- [Problem description]: Edit the part of the material that opens with the line containing "216 for Canada" and runs through the end of the material, replacing "y axis" with "vertical axis" and leaving everything else unchanged.

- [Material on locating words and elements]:
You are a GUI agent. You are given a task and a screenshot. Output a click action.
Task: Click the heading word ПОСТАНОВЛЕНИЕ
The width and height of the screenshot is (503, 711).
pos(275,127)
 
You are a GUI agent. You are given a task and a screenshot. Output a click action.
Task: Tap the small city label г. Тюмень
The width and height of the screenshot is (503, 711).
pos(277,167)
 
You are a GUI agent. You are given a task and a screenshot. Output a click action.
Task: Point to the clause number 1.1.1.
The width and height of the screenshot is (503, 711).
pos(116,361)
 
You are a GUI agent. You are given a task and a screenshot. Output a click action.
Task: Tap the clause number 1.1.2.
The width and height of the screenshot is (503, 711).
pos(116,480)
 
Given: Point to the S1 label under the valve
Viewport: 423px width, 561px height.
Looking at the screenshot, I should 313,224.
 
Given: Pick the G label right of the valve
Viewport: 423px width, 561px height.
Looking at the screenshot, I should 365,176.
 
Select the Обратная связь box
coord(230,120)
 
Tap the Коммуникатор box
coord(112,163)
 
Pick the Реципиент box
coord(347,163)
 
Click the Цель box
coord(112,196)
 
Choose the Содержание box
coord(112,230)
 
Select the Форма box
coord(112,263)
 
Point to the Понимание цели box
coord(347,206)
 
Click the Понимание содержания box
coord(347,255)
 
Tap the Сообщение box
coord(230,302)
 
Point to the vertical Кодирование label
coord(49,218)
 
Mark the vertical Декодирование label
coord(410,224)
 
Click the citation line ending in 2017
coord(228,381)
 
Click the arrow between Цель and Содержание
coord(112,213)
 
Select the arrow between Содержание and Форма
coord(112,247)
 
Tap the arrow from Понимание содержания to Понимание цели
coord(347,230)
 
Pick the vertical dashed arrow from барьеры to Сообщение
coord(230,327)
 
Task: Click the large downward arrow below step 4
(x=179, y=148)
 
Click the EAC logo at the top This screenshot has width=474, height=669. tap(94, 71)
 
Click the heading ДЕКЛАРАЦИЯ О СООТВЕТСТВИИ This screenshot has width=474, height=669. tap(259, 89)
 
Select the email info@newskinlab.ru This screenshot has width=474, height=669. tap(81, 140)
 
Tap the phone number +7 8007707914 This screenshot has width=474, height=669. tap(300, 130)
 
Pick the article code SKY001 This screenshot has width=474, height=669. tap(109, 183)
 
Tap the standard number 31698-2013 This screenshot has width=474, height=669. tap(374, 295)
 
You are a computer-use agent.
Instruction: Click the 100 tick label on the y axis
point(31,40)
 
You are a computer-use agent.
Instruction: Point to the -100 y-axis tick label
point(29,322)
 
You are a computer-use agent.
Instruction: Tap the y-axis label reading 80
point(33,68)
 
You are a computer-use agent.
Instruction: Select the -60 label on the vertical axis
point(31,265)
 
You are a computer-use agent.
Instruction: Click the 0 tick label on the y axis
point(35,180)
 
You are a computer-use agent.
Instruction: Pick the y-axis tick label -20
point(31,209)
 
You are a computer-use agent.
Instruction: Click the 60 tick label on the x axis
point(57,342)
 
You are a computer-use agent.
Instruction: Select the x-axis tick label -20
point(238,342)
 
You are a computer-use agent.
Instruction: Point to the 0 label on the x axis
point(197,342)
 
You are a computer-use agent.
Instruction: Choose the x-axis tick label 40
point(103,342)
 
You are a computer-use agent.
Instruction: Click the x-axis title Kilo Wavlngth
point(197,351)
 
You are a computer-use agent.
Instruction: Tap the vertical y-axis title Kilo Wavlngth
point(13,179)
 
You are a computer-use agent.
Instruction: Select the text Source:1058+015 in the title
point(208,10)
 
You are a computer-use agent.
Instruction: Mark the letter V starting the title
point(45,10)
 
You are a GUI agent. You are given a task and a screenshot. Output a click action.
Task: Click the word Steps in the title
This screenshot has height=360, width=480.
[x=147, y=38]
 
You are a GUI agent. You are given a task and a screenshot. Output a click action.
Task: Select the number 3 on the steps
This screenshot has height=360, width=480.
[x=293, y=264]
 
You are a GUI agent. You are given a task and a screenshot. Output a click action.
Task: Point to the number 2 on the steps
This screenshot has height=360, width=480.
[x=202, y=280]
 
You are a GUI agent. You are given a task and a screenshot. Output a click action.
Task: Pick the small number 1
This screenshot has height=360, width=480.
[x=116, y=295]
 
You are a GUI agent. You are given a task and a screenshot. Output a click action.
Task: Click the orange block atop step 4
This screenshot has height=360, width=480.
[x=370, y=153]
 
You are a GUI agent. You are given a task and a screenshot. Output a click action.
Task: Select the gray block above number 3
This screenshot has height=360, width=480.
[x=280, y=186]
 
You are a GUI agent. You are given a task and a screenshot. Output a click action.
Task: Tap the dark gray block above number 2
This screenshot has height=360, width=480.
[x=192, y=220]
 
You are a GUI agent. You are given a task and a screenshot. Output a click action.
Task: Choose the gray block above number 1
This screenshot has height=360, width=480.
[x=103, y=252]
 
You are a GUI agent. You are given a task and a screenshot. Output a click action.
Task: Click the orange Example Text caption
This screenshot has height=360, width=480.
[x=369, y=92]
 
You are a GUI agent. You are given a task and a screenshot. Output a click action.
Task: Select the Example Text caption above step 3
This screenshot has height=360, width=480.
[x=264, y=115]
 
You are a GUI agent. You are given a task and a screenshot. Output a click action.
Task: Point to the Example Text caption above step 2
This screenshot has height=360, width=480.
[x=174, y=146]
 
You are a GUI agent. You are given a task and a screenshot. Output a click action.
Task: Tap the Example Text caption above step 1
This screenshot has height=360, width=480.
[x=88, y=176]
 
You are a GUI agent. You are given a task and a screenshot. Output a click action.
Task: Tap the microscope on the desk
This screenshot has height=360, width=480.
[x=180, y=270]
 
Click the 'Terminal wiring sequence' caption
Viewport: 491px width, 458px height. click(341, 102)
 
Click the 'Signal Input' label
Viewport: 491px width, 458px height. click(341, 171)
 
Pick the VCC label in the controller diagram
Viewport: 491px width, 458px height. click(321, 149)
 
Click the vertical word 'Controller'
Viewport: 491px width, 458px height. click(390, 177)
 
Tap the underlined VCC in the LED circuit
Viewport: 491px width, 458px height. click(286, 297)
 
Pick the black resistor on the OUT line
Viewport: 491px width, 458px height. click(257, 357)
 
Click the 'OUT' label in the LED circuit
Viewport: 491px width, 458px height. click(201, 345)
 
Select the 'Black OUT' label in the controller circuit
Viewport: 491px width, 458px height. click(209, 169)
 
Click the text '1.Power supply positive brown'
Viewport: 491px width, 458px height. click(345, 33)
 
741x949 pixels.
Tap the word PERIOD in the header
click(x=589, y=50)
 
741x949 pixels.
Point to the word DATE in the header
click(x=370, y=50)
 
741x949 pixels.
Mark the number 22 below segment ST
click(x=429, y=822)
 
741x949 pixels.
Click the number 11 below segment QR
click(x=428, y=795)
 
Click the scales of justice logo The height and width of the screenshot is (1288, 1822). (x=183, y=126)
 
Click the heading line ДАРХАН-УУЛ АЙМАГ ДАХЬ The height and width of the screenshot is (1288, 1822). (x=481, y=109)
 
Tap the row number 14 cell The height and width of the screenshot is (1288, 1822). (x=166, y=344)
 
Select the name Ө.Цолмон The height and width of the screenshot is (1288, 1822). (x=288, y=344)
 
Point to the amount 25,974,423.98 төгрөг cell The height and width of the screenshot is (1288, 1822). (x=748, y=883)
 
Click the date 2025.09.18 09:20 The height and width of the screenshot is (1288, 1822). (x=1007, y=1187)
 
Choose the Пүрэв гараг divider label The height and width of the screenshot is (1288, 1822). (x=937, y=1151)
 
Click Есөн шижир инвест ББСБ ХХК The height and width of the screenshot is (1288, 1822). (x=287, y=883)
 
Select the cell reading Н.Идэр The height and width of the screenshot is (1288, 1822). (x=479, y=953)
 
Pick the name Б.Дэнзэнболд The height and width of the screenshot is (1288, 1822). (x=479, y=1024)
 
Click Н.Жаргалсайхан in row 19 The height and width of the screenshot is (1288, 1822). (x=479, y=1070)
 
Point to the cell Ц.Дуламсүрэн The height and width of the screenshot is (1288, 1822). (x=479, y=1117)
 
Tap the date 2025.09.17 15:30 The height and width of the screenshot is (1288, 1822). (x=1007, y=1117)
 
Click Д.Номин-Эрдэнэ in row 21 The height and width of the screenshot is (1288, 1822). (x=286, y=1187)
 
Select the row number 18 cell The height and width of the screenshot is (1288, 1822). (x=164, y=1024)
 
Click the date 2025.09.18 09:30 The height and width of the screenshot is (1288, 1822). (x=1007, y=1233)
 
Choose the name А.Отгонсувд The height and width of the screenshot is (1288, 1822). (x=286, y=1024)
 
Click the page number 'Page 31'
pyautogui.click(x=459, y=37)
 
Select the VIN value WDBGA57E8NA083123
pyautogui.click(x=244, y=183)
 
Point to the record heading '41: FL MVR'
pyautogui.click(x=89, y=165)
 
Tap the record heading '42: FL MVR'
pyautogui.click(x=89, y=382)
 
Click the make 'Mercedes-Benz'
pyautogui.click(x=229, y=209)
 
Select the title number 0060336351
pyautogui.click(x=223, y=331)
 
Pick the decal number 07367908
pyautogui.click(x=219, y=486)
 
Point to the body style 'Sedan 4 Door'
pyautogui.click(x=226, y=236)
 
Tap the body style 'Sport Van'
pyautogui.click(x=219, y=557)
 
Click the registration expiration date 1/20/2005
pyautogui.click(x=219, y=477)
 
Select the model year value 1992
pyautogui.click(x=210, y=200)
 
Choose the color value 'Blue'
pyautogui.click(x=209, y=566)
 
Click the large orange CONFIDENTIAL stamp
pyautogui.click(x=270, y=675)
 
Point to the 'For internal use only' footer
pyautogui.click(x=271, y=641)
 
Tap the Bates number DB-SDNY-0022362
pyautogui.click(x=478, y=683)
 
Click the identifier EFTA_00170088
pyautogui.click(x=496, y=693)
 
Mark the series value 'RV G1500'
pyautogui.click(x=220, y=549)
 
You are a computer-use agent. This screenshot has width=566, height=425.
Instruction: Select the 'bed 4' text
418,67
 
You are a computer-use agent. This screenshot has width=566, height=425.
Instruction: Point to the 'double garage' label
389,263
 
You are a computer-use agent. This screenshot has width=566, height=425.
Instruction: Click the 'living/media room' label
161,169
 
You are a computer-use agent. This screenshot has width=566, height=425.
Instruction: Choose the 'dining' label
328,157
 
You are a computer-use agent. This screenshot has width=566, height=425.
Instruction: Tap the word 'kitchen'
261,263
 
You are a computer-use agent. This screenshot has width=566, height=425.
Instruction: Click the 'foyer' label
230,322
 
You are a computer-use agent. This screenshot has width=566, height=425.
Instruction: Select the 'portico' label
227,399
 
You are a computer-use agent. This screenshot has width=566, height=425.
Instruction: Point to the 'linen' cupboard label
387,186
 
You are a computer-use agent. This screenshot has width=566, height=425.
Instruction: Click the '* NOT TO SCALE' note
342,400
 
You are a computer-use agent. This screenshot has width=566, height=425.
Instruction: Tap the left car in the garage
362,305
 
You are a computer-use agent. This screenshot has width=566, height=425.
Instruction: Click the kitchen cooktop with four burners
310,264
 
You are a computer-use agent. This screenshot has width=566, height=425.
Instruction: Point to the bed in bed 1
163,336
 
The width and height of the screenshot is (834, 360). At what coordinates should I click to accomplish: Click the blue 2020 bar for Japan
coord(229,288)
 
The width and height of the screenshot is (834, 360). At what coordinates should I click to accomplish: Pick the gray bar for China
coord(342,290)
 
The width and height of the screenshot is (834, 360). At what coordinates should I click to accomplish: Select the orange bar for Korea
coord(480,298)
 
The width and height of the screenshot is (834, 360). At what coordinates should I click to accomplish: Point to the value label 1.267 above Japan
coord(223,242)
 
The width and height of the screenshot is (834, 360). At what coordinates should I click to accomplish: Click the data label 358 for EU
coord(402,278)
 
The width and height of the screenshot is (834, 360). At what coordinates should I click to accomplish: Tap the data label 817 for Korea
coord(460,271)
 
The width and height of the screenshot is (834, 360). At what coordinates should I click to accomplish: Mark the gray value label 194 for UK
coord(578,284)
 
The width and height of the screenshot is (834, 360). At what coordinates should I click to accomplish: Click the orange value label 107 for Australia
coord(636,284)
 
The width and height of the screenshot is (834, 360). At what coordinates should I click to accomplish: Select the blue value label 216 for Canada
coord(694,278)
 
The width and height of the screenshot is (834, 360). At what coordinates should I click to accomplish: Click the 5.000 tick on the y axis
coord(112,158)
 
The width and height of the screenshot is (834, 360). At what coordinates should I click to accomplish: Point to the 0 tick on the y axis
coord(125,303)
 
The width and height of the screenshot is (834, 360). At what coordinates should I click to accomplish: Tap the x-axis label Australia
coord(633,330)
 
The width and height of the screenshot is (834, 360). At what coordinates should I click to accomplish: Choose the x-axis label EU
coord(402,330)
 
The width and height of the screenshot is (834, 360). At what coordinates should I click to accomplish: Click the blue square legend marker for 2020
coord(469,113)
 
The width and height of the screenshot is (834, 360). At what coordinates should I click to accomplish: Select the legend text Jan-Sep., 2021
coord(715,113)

- [Worked solution]:
The width and height of the screenshot is (834, 360). At what coordinates should I click to accomplish: Select the blue value label 216 for Canada
coord(694,278)
 
The width and height of the screenshot is (834, 360). At what coordinates should I click to accomplish: Click the 5.000 tick on the vertical axis
coord(112,158)
 
The width and height of the screenshot is (834, 360). At what coordinates should I click to accomplish: Point to the 0 tick on the vertical axis
coord(125,303)
 
The width and height of the screenshot is (834, 360). At what coordinates should I click to accomplish: Tap the x-axis label Australia
coord(633,330)
 
The width and height of the screenshot is (834, 360). At what coordinates should I click to accomplish: Choose the x-axis label EU
coord(402,330)
 
The width and height of the screenshot is (834, 360). At what coordinates should I click to accomplish: Click the blue square legend marker for 2020
coord(469,113)
 
The width and height of the screenshot is (834, 360). At what coordinates should I click to accomplish: Select the legend text Jan-Sep., 2021
coord(715,113)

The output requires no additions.